SB: Yes it was all about give me, give me. And I think it taught me just how wide is the gulf between humans and other species. It's wonderful to see intelligent species doing these things and those chimpanzees, orang-utans and gorillas did amazingly clever things. But they don't imitate. It's only if you can imitate, that is, copy behaviour from one to another, that you can build on the results of another individual. It's only if you can imitate that you have memes and therefore begin cultural or memetic evolution. That's why we humans are so different from every other species on the planet. I learnt a lot by watching those amazing animals – but mainly about how big the gulf between us is.

LW: So you think that imitation is the one thing that sets us apart – or is that too simplistic?

SB: Yes, if I had to pick one thing it would be imitation. Some apes can do it but very poorly indeed. I like to think of the capacity to imitate in purely informational terms. There's information in arm movements, in speech, in whatever, and here is a machine that is capable of extracting that, storing it, and reproducing it. When I say imitation is what makes us human, people think it's perverse. But I really think it is. It's happened before with vision, you know, we open our eyes and see the world, so we think vision is easy. But decades of artificial intelligence research has shown us that actually vision is an incredibly difficult computational problem for a brain to solve, and it uses an awful lot of brain to do it. I'd say it's the same with imitation; because it comes so naturally to us, we belittle it and think it's easy, but it isn't – we're the only species on the planet that is capable of widespread generalised imitation.

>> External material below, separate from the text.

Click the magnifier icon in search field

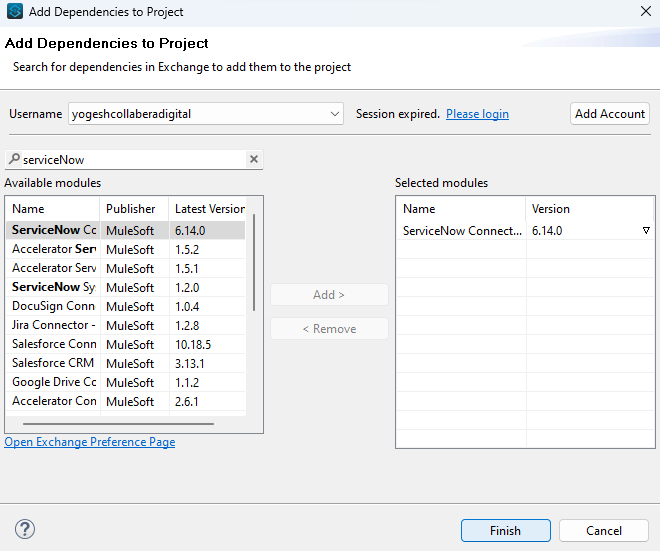(x=13, y=160)
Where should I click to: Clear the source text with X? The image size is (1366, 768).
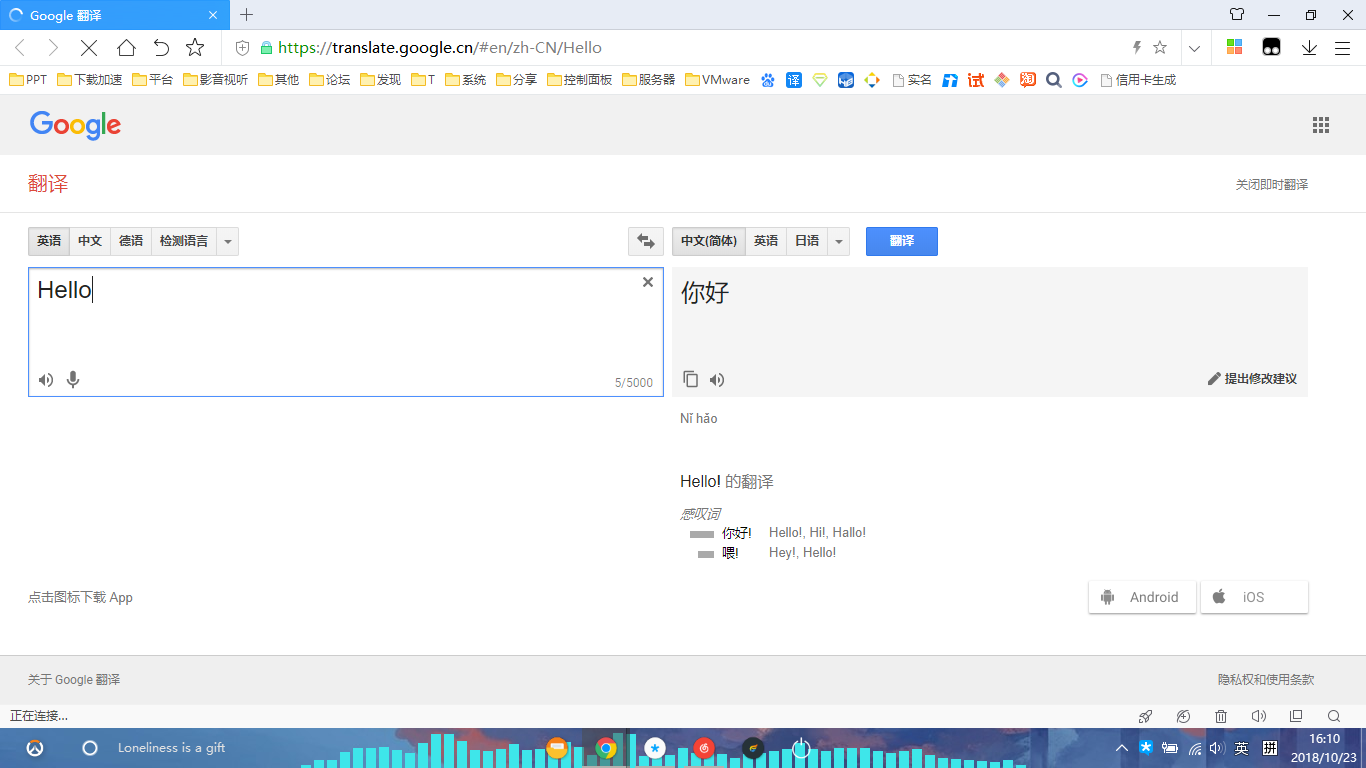coord(648,282)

LW: So, you've done parapsychology, you've done memes, and you've done consciousness. What's next for Sue Blackmore?

SB: I have an enormous curiosity and thirst about the nature of mind. I've been meditating for 25 years now and at the moment I'm writing a book about Zen It's a great way of looking into the nature of experience. I think we need to bring together the neuroscience that's going so fast in understanding the brain better, with personal experience. We need the objective science and we need the subjective experience and somehow we need to bring those together – they're miles apart at the moment.

LW: I think I can see now why you might think of yourself as an alchemist!

SB: An alchemist – or maybe a zombie – who knows!